The manufacturer began marketing its electromechanical device with a cleaning swab product a month prior to when the patentee first-filed a patent application directed to the device. The same day that the application matured into a patent, the patentee sued the manufacturer for patent infringement and later obtained a preliminary injunction from a district court.
Regarding the “status quo,” the Federal Circuit rejected the notion that the purpose of a preliminary injunction is to preserve the status quo and that, because the preliminary injunction upset the status quo, it was improper. First, the Federal Circuit felt the “status quo” should be measured at the time the suit was filed. Thus, even though the manufacturer was selling its products well before the patent issued, the Federal Circuit felt the “status quo” was “[i]n a state in which the … patent had been granted and could be asserted.” Second, the Federal Circuit stated that “preservation of the status quo is not the sole objective of preliminary injunctions” and that preliminary injunctions can “serve to prevent ongoing trespasses during the pendency of an infringement case.“ Accordingly, the fact that the manufacturer marketed its product before the patent was filed did not disqualify a preliminary injunction: “Even where a patent is applied for and granted after the allegedly infringing product enters the market, a preliminary injunction may still be used to prevent future trespasses on the patent, so long as the district court correctly applies the relevant factors.”

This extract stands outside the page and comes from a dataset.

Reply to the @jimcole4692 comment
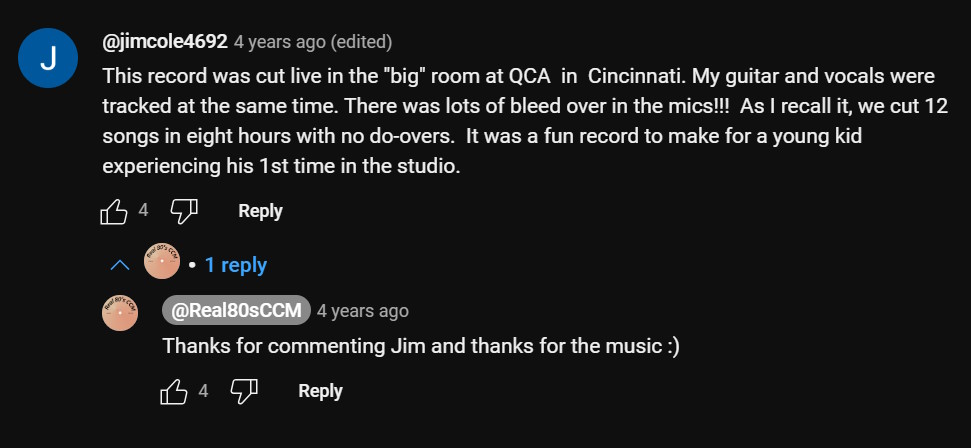click(x=260, y=211)
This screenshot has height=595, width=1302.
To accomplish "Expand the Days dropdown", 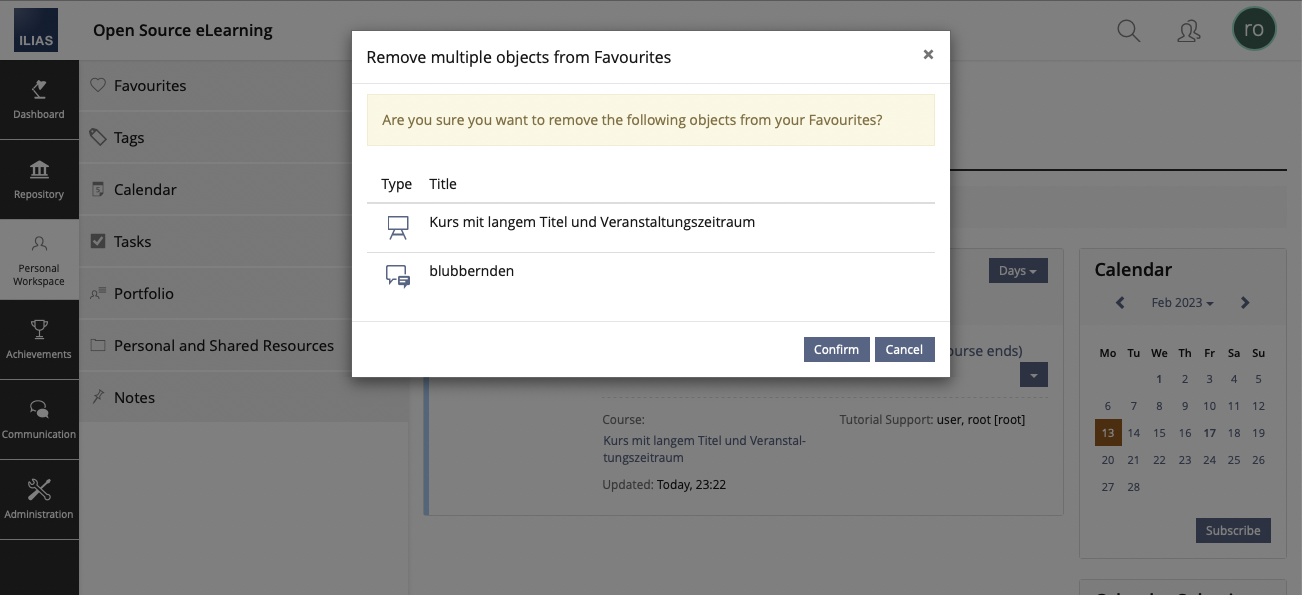I will pyautogui.click(x=1017, y=271).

In other findings, the district court found that the manufacturer did not demonstrate a substantial question of validity. The manufacturer pointed to a prior art patent which disclosed a figure showing a swab and another figure showing an electromechanical device, but the district court make a finding, in which the Federal Circuit did not find clear error, that those figures were directed to different embodiments and did not anticipate the patent. The Federal Circuit further felt that the manufacturer presented a weak case of obviousness.
Also, the Federal Circuit did not find the injunction overbroad because it enjoined all sales of the manufacturer’s device when the patent was only directed to a single method of use. In upholding the injunction, the Federal Circuit discounted arguments of non-infringing uses as being unsupported and contradicted.